Pinot Blanc, The Other White Grape
The Grape Escape: May 12
Want to try something that tastes like a really expensive Chardonnay but is only $11? If yes, continue to the paragraph below. If no, feel free to lick the cork of a $50 bottle of Cakebread while you stitch together a suit made out of money.
Actually, what we’re drinking this week isn’t Chardonnay at all. It’s 2009 Valley of the Moon Pinot Blanc, and it’s fantastic. If I had $15 dollars in my pocket and the choice between an $11 Chardonnay and an $11 Pinot Blanc, I’d pick the latter. This isn’t because I’m a snob.
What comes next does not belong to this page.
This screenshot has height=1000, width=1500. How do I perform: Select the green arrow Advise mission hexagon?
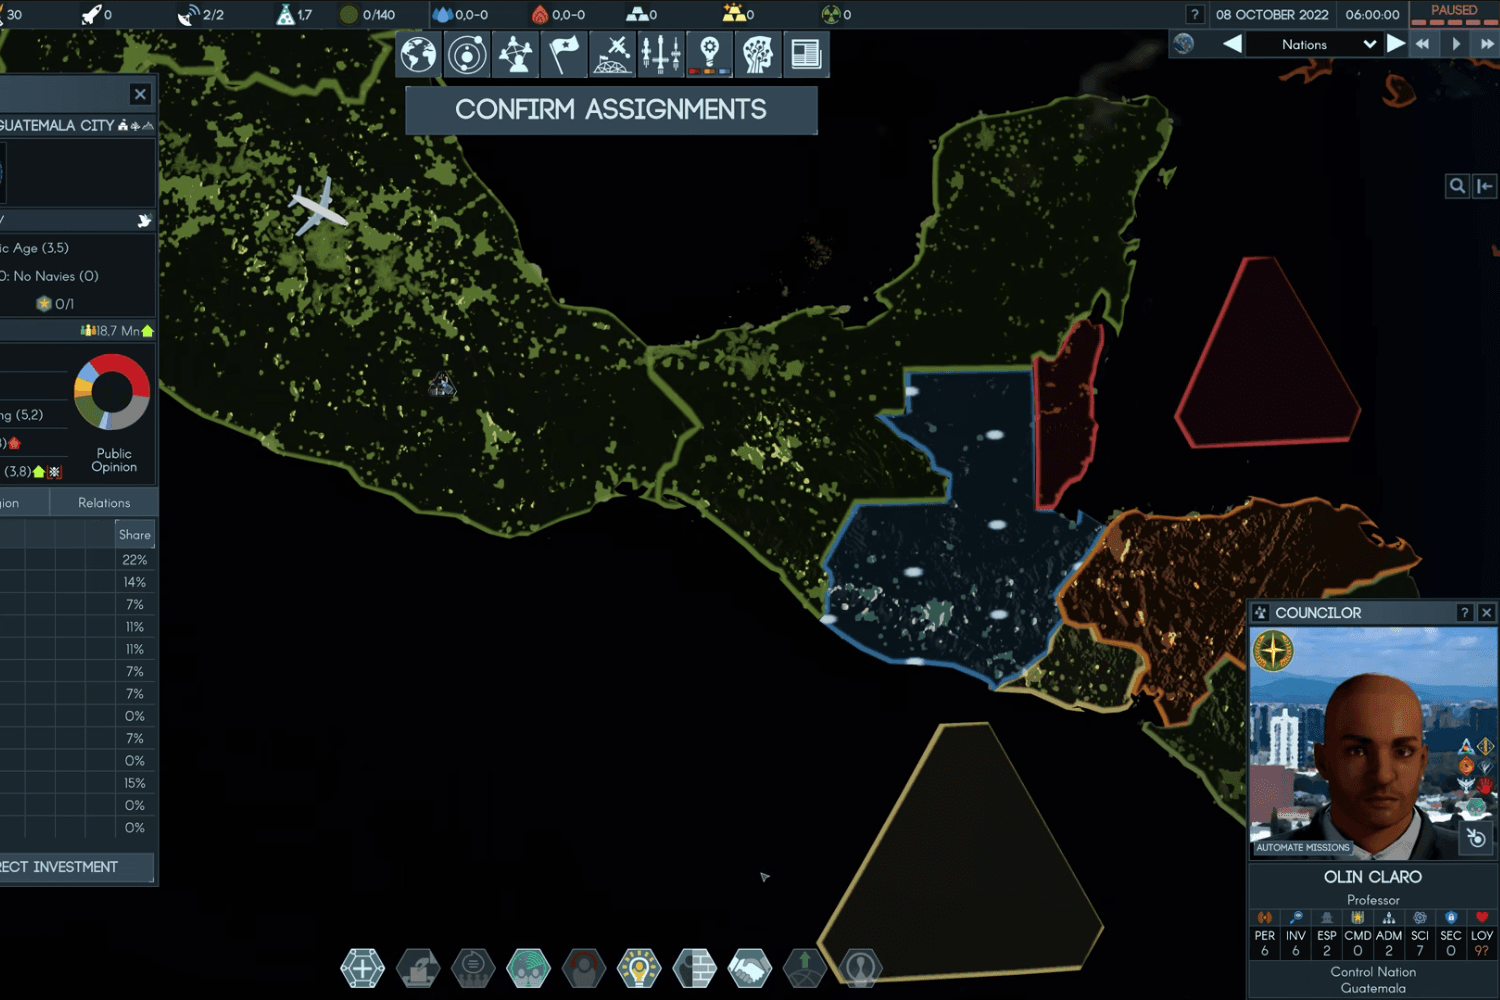coord(803,968)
It’s because of the way popular grapes are planted in areas where they shouldn’t grow. As with anything on the market that gets too much attention, quality declines as production increases. This isn’t true with higher end wines, but quality in the budget bin can suffer as the word gets out.
Thankfully, we have some great ones out there that haven’t been exploited. It pays to keep an ear low to the ground.
Pinot Blanc is a grape we don’t talk about much. It tends to hide in the shadows of more popular varieties like Chardonnay and Pinot Grigio, but I assure you, it could run with the cool crowd if it weren’t so shy.
There isn’t much acreage for Pinot Blanc in California, which means it’s pretty low production and is great for people looking for a bargain. All the fruit comes from the right areas and usually carries a reasonable price tag (hence the low demand).
2009 Valley of the Moon Pinot Blanc retails for $11-$14 dollars and is five times the value of a cheap Chardonnay or Pinot Grigio. This is a wine with class (even though its suit is second hand).
Tasting Notes: Honey on the nose. Creamy peach and lime with a touch of spice on the palate. Racy acidity. It has body and depth that most wines in this price range lack.